Kenya Barris’ Netflix show #BlackAF will not be returning for a second season despite the fact that it was already renewed last summer.
The 46-year-old writer, producer, and star of the series exited a huge $100M deal with the service after they had made plans to move forward with more projects, because he wanted to do stuff that was ‘more edgy.’
Speaking about taking his talents to newly created BET Studios — which he has a stake in — Barris disclosed to the Hollywood Reporter that he wants to make ‘in-your-face s**t,’ whereas Netflix was interested in ‘down the middle’ content.
Living on the edge: Kenya Barris talks about backing out of $100M Netflix deal and pulling #BlackAF season two in favor of BET Studios as he says the streaming service wasn’t ‘edgy’ enough for him; pictured 2020
Speaking about the show — which is based on the Grown-ish and Black-ish creators own life — Kenya said that he struggled to present his ideas to Netflix because some of his ideas weren’t in their wheelhouse though they graciously gave him shot after shot.
‘I just don’t know that my voice is Netflix’s voice,’ he told the publication. ‘The stuff I want to do is a little bit more edgy, a little more highbrow, a little more heady, and I think Netflix wants down the middle.’
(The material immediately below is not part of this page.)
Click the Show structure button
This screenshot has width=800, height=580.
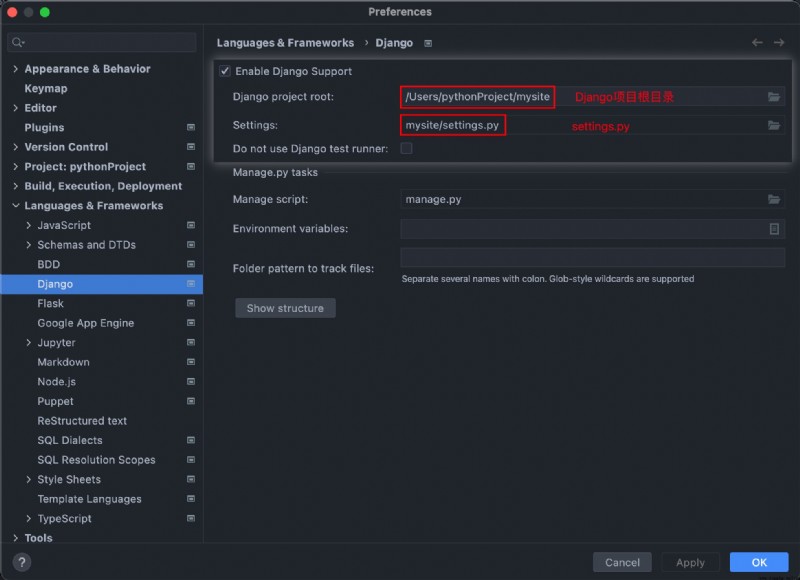[285, 308]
He is however slated to work with the streaming service on two stand-alone #BlackAF movies and he has also been flirting with ideas of #blackAF: Brazil and #blackAF: Mexico.
But Kenya continued to say that he had already been shopping around for new content homes that are independent of Netflix and its ViacomCBS umbrella, including Hulu, Starz and Apple for future projects.
Backing out: Though the series was already picked up for a second season Barris made the decision to back out of an $100M Netflix deal because they were too ‘down the middle’ for his ideas
Striking out: Barris divulged that though his content was too edgy for the service, others had accused his content of being white-washed versions of the Black experience
‘I want to do in-your-face s**t. I want to sell to everybody — and if you don’t want to work with me, I’m not saying that you’re racist, but other people might,’ he said of his decision to look elsewhere.
He had been accused of making white-washed content about the Black experience and got criticism from many people including personality Charlamagne Tha God.
Amid last summer’s racial uproar around the shooting of both George Floyd, Ahmaud Arbery and countless others, Barris said he wanted to ‘be part of the conversation in a different way,’ which led him to think of a life without Netflix.
He had met with BET president Scott Mills in 2018 and after revisiting the idea of partnering up with them in some capacity in 2020, he realized that he could add value as they had always struggled to produce engaging content.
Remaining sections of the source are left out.